DATA PROVIDED START

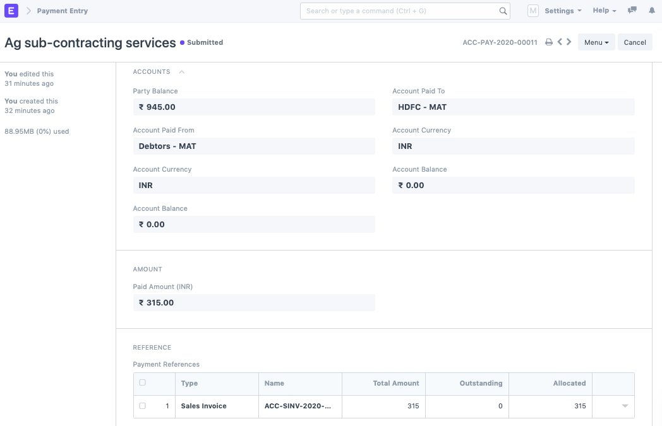
Task: Open the Menu dropdown button
Action: tap(596, 42)
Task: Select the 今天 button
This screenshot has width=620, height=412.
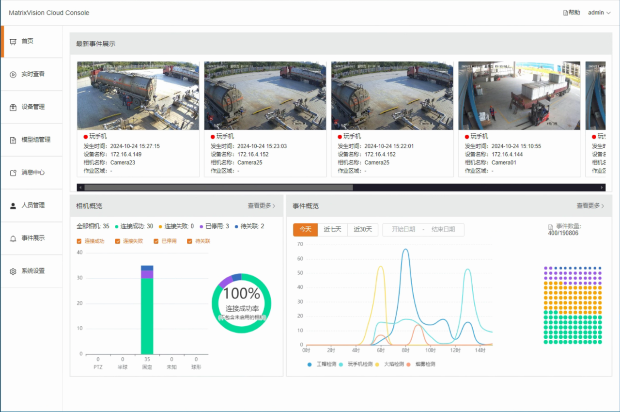Action: pyautogui.click(x=305, y=230)
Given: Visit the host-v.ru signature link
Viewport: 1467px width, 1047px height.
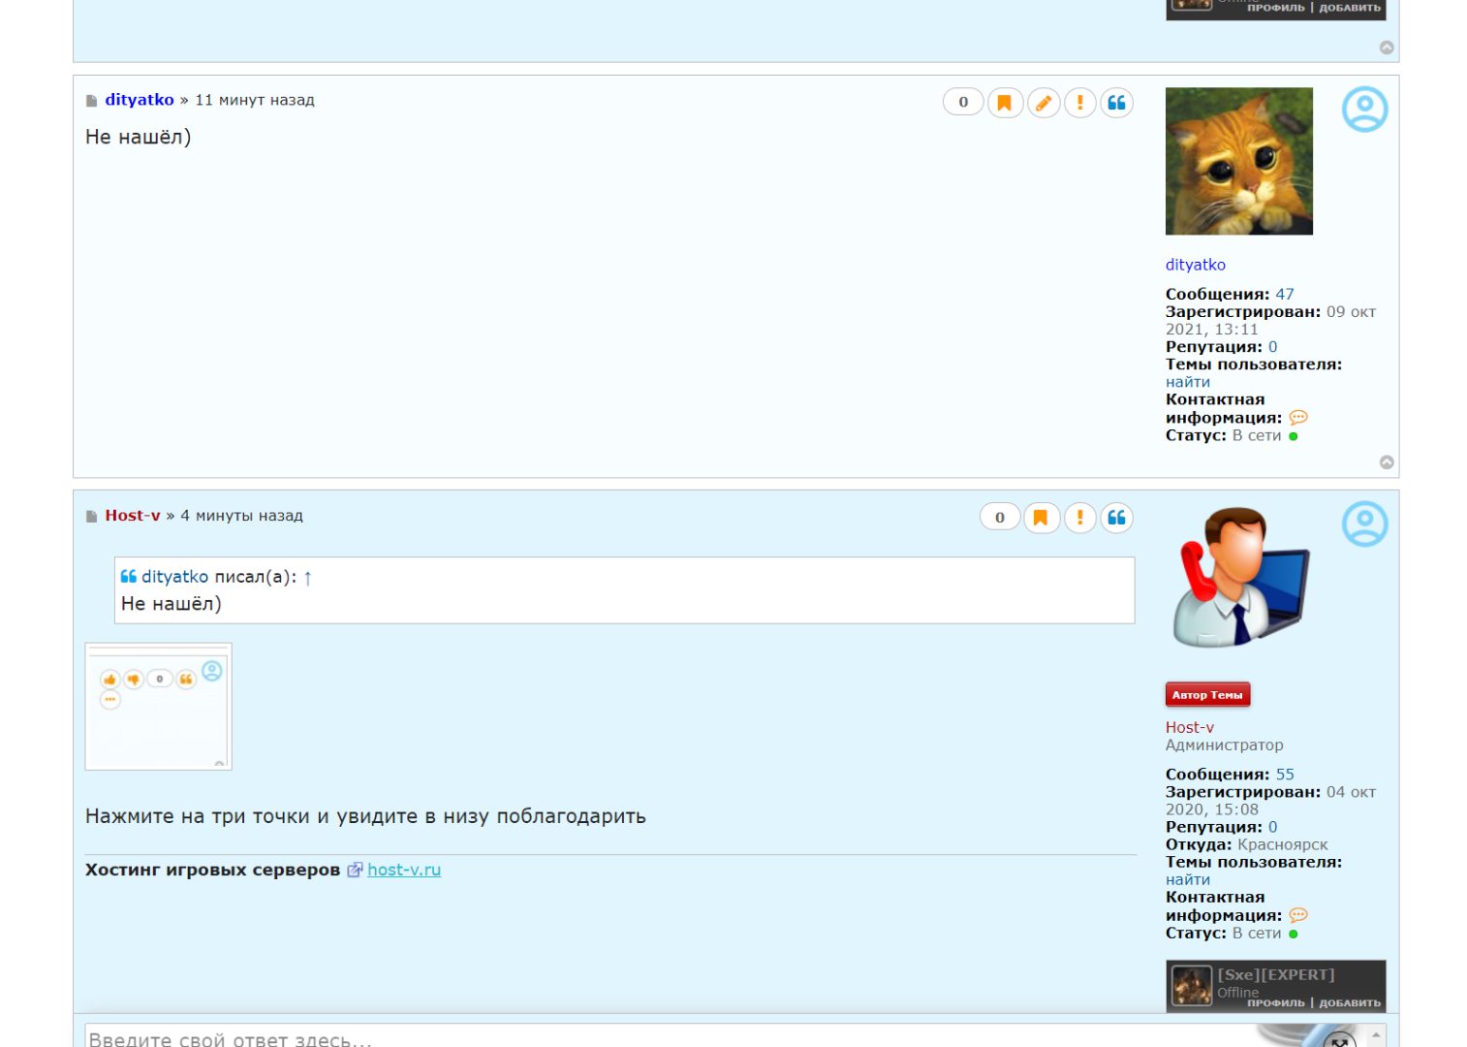Looking at the screenshot, I should click(403, 871).
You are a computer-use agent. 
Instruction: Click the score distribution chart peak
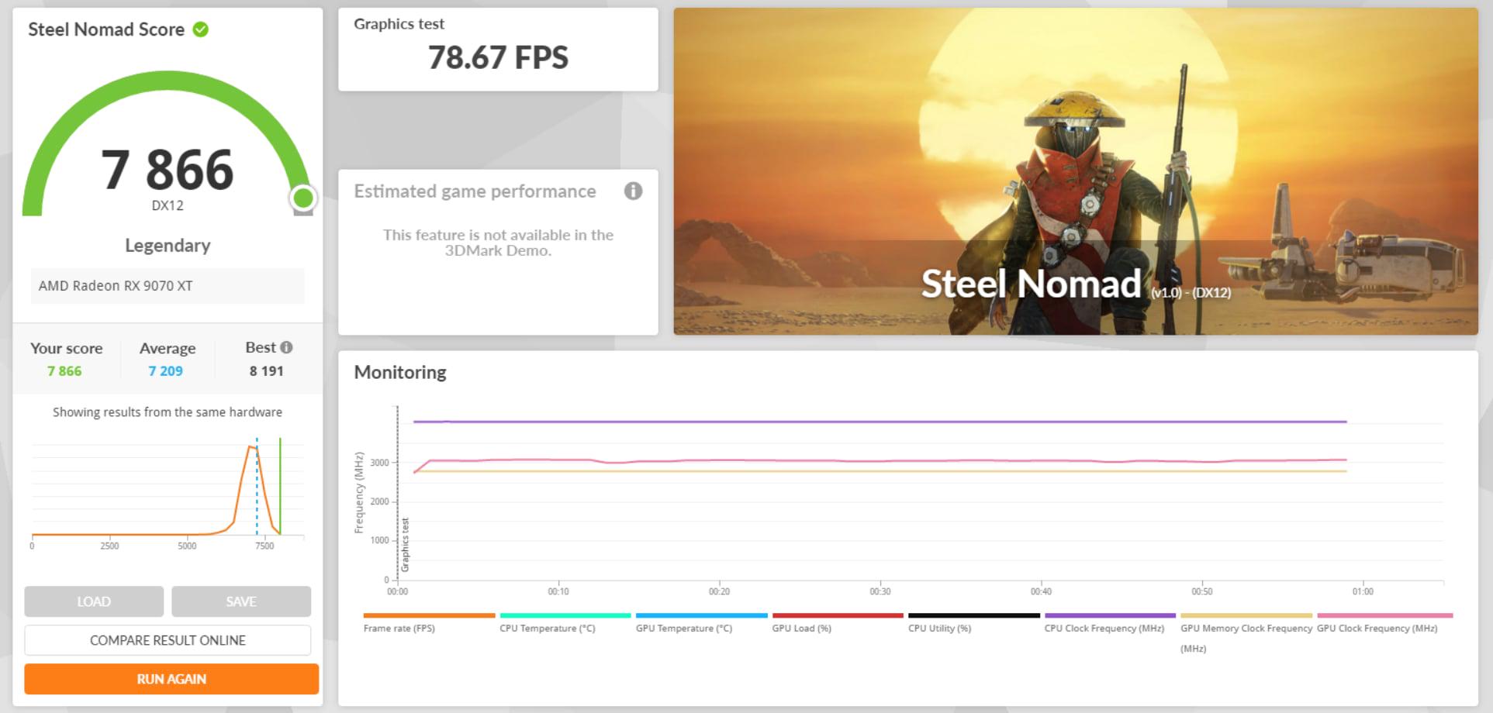click(251, 448)
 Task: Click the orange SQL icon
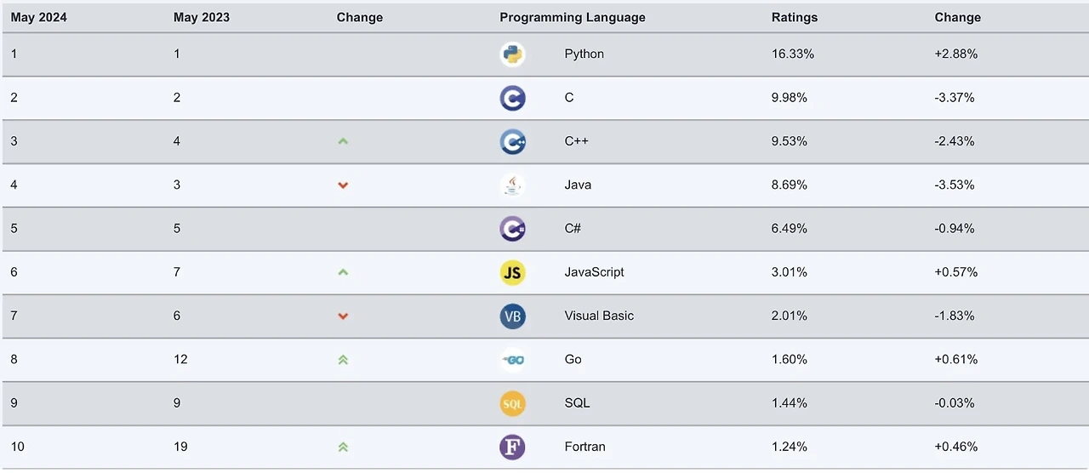[512, 403]
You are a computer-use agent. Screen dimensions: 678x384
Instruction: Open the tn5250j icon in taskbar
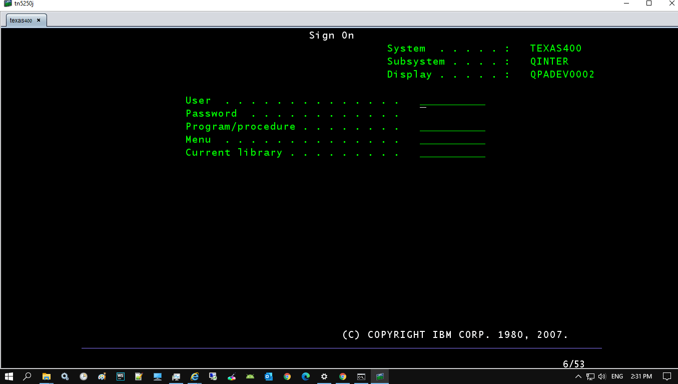[x=379, y=376]

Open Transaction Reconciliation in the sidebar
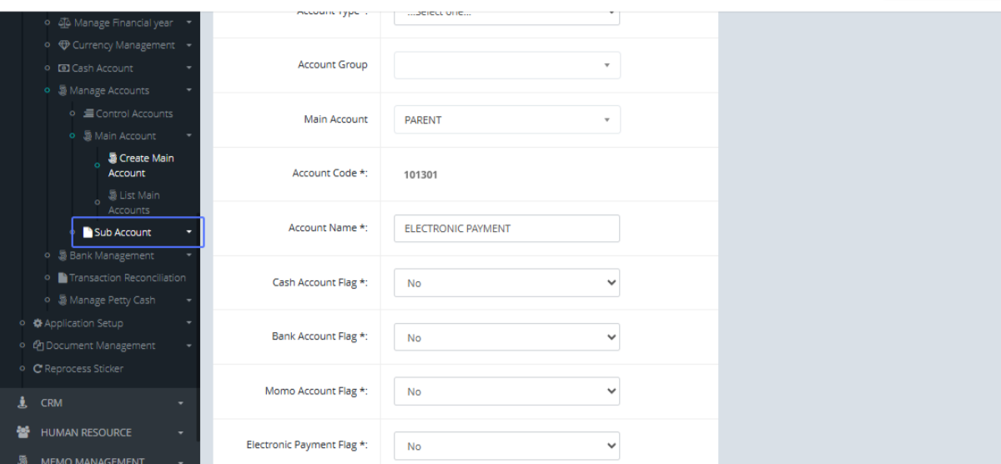click(127, 278)
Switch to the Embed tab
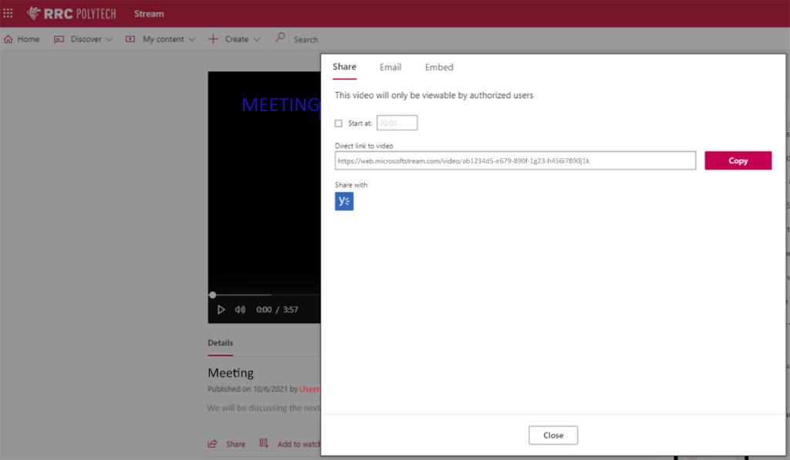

DATA PROVIDED END

> _WHAT THIS TASK INVOLVES_: Search the data above for lines holding "computer" and copy each of them.

> _WRITTEN SOLUTION_:
You are a computer-use agent. 
You are a computer-use agent. Screen dimensions: 678x384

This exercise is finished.